> **ACTIVITÉ 1**
Répondez aux questions suivantes à l'aide du texte sur le film Un homme pressé.
(a) Qui a réalisé le film, et en quelle année ?
(b) Quels thèmes le texte attribue-t-il au film ?
(c) Quelles grandes lois de vie le film offre-t-il selon le texte ?
> **ACTIVITÉ 2**
Poursuivez le texte sur le film Un homme pressé après sa dernière phrase.

Un Homme pressé, comédie dramatique française réalisée par Hervé Mimran, 2018 et inspirée du livre J’étais un homme pressé : AVC, un grand patron témoigne de Christian Streiff, ex PDG d’Airbus et de PSA Peugeot Citroën, dans lequel il raconte son accident de santé puis sa lente reconstruction physique. Avec Fabrice Luchini, Leïla Bekhti, Rebecca Marder, Igor Gotesman, Clémence Massart.
Thèmes
Guérison, vulnérabilité.
Bien entendu, Un homme pressé est un film que d’aucuns jugeront naïvement optimiste et acritique sur nos institutions. D’ailleurs, son scénario téléphoné ne surfe-t-il pas sur la vague en vogue de la pathologie pathétique qui fait rentrer dans le pathos passionnant de la passion de l’autre ?
Pourtant, sans didactisme, ce film bon enfant nous offre quelques grandes lois de vie – qui sont peut-être des lois métaphysiques – : la vulnérabilité positive, la médiation d’autrui, la connexion systémique, la réception en retour.

> **DONNÉES FOURNIES**
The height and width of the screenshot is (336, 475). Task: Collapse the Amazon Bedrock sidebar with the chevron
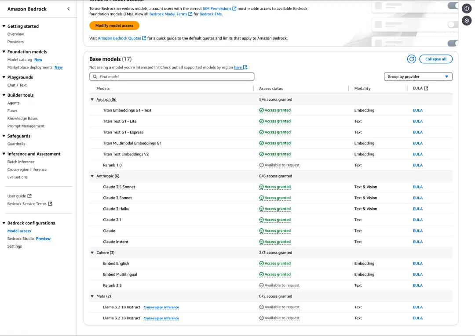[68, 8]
---
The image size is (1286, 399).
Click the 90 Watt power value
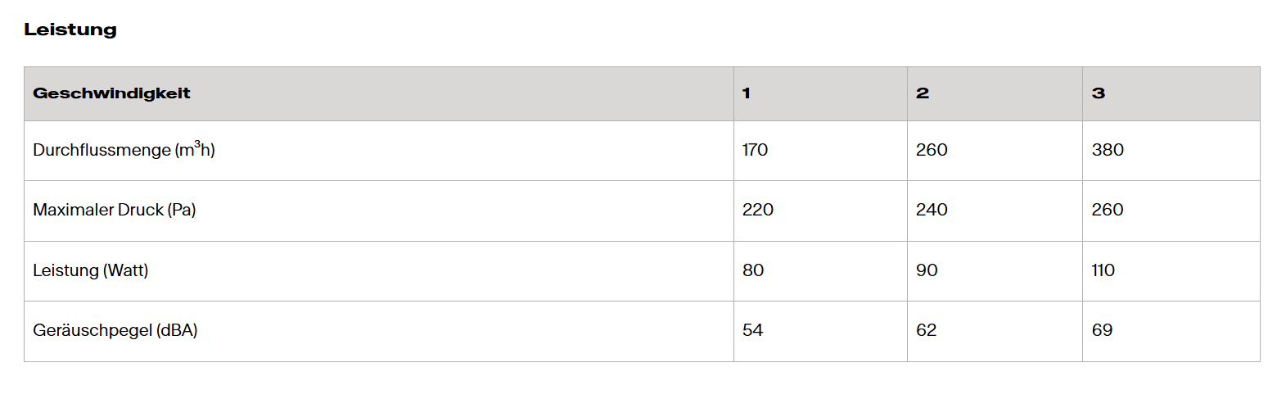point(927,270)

> **RÉPONSE ATTENDUE 1**
(a) Hervé Mimran, en 2018.
(b) La guérison et la vulnérabilité.
(c) La vulnérabilité positive, la médiation d'autrui, la connexion systémique et la réception en retour.

> **RÉPONSE ATTENDUE 2**
Qui veut accéder à sa puissance, traversera son impuissance. Si la puissance est efficace, seule la vulnérabilité rend fécond. Cet homme pressé était devenu un homme stressé, bientôt oppressé et opprimé. En devenant patient (malade), l’impatient haletant, piaffant devient patient (vertueux). En confondant les mots, le rhéteur maître du verbe balbutie la vie, en épèle les lois, en découvre enfin la grammaire. Pour cela, Alain apprend à vivre au rythme de son corps, de la lente construction de ses liaisons neuronales, puis au rythme de l’espace, en parcourant ce long chemin de Compostelle qui devient symbolique de ce changement aussi désirable qu’improbable.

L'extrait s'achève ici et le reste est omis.